Un linteau de pierre gravé d’un nom et d’une date permet de raconter une partie de l’histoire d’un bâtiment et de ses propriétaires successifs. Qu’il encadre une porte d’entrée extérieure ou une cheminée intérieure, il constitue un élément du patrimoine archéologique local, même s’il n’est pas classé monument historique. Trois linteaux du XVIIIe et un du XXe siècle répondant à ces critères sont situés sur la commune de Précey et vont faire l’objet de cette étude.
1. Un linteau de cheminée au Mée Richeux, daté de 1728
2. Un linteau de porte à la Godardière, daté de 1763
3. Un linteau de porte à la Tirlière, daté de 1783
4. Un linteau de porte à la Plaine, daté de 1905

Le linteau armorié au Mée Richeux

L’ancienne ferme du Mée Richeux abrite un linteau intérieur remarquable, actuellement séparé en deux parties par une cloison délimitant deux chambres.
Les deux parties du linteau du Mée Richeux
P. LE. ROGERON. ER.
MAGD. DAVY
1728
Ce linteau armorié (qui montre les armoiries de la famille Le Rogeron) commémore une union avec la noble famille Davy.
Le blason Rogeron
De gueules au chevron d’argent, au chef d’argent fretté de gueules de six pièces[1].
ROGERON. Écuyer, sieur de Préaux, de Maizeray, Election d’Avranches, maintenu en 1666 : De gueules au chevron d’argent ; au chef du même, fretté du champ[2].
D’après un acte de location de la fin du XVIIe siècle, le Mée Richeux appartenait alors aux enfants de feu Jean-Baptiste Davy, écuyer sieur de la Bisolière à Précey, et de sa veuve Michelle Auvray :
« Le 20 février 1697[3]: Demoiselle Michelle Auvray veuve de feu Jean-Baptiste Davy, écuyer sieur de la Bisolliere, à la succession duquel elle a renoncé et tutrice principale de ses enfants a baillé à titre de louage et fermage par prolongation de jouissance pour le temps et l’espace de trois années et trois cueillettes entières et parfaites à Jeanne Launay veuve de feu Michel Bameulle de la paroisse de Précey, savoir est le lieu et terre du Merischeux appartenant à ladite Demoiselle en sa qualité de tutrice ».
Les principaux intéressés de ce linteau daté de 1728.

▸ **Extrait source**:

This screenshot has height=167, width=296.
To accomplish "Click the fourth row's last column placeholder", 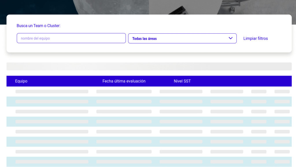I will coord(282,122).
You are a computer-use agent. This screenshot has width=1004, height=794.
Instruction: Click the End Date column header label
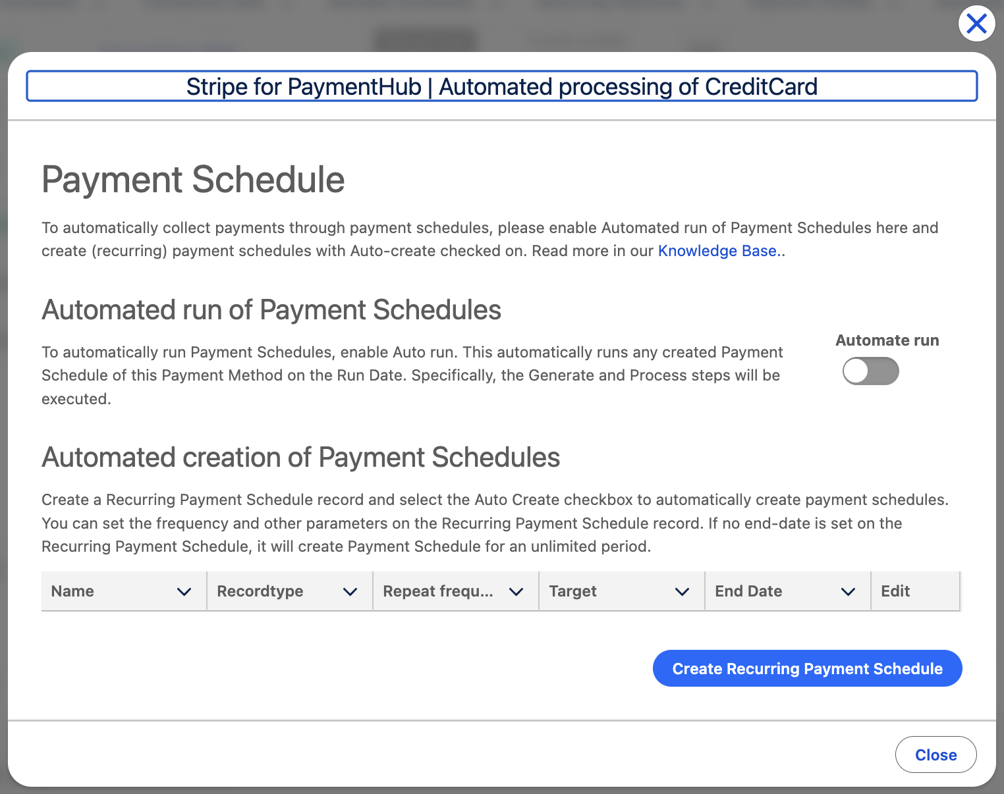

▸ **Objectif visé**: Recopiez sans rien changer le passage du texte sur les linteaux de Précey, depuis « D’après un acte » jusqu'à « daté de 1728. » inclus.

▸ **Réponse complète**:
D’après un acte de location de la fin du XVIIe siècle, le Mée Richeux appartenait alors aux enfants de feu Jean-Baptiste Davy, écuyer sieur de la Bisolière à Précey, et de sa veuve Michelle Auvray :
« Le 20 février 1697[3]: Demoiselle Michelle Auvray veuve de feu Jean-Baptiste Davy, écuyer sieur de la Bisolliere, à la succession duquel elle a renoncé et tutrice principale de ses enfants a baillé à titre de louage et fermage par prolongation de jouissance pour le temps et l’espace de trois années et trois cueillettes entières et parfaites à Jeanne Launay veuve de feu Michel Bameulle de la paroisse de Précey, savoir est le lieu et terre du Merischeux appartenant à ladite Demoiselle en sa qualité de tutrice ».
Les principaux intéressés de ce linteau daté de 1728.